I have a SharePoint list that contains a list of Customers and the Salesperson assigned to each customer. I want to populate a dropdown with the customers assigned to the current user. I have tried the formula below, but I keep getting the error "The property expects table values, but this rule contains incompatible text values.".
This is the formula I have used.
LookUp('CUSTOMER (TEST)',User().FullName=Salesperson,Name)
I have also tried putting the Saleperson name in the formula like this and get the same error.
LookUp('CUSTOMER (TEST)',"John Doe"=Salesperson,Name)
Here are the columns in my Sharepoint list
Name Address1 Address2 City State Zip Salesperson
Anyone have any idea how I can accomplish this?
Solved! Go to Solution.
Try this...
MyDropDown.Items = ShowColumns(Filter('CUSTOMER (TEST)', User().FullName=Salesperson), "Name")
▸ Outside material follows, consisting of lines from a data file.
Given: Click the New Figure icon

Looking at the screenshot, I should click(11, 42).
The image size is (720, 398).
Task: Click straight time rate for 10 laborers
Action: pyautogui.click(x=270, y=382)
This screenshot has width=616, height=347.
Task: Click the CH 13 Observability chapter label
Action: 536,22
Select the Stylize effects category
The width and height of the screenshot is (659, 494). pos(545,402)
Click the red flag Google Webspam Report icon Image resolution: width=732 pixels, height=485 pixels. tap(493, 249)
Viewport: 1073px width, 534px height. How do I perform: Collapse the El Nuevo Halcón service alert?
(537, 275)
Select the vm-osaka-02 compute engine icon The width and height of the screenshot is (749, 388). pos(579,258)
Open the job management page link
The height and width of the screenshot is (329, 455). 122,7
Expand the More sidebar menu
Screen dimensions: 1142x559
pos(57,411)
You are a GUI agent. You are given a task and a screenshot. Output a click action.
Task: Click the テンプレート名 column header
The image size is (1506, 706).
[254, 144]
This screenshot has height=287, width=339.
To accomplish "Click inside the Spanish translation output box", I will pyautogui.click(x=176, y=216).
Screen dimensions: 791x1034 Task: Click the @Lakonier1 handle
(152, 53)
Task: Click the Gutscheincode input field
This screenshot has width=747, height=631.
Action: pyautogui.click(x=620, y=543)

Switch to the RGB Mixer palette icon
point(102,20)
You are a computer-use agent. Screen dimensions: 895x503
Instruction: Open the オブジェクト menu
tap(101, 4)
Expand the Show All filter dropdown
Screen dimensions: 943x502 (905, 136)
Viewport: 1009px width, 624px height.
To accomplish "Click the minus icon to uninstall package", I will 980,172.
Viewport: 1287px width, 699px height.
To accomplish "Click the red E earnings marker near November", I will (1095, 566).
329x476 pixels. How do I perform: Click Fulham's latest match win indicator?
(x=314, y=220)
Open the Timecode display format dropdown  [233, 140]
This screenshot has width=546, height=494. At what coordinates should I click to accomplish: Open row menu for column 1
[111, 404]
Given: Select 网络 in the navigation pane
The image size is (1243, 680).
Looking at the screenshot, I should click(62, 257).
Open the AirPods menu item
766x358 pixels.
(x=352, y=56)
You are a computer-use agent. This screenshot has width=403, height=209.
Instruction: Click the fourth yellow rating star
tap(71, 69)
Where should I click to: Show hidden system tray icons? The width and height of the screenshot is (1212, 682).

PS You may want to put User()FullName in a context variable or in a textbox since otherwise there will be a call to detect the current user every time the function is called. This will affect performance
Try this...
MyDropDown.Items = ShowColumns(Filter('CUSTOMER (TEST)', User().FullName=Salesperson), "Name")
PS You may want to put User()FullName in a context variable or in a textbox since otherwise there will be a call to detect the current user every time the function is called. This will affect performance
Thank you...worked like a charm!
Hi Steelman70,
I've a simular filter based on User().Email to filter a datasource (cdm, ~3000 records) to only show the records of the current user. This is extremely slow (minutes) and returns only findings from the first 500 records
Although not an acceptable solution, if I replace the User().Email with text of an actual email the retrieval time is acceptabel and it retrieves all records that comply with the filter.
The solution given in this thread, using a context variable that in my case has the value of User().Email is not an option ( I think.. ) but do you have some other suggestions?
Regards Peter
Hi Peter,
you can use a context variable or you can have a text box (and hide it) with the User().Email as text property. Then the filter can refer to the context variable or the text box's text value. Either of these approaches should improve performance significantly.
I am surprised that you only get results from the first 500 records, as delegation with CDM should work. In any case CDM will change in the next few days (see this announcement) so things may change in that front.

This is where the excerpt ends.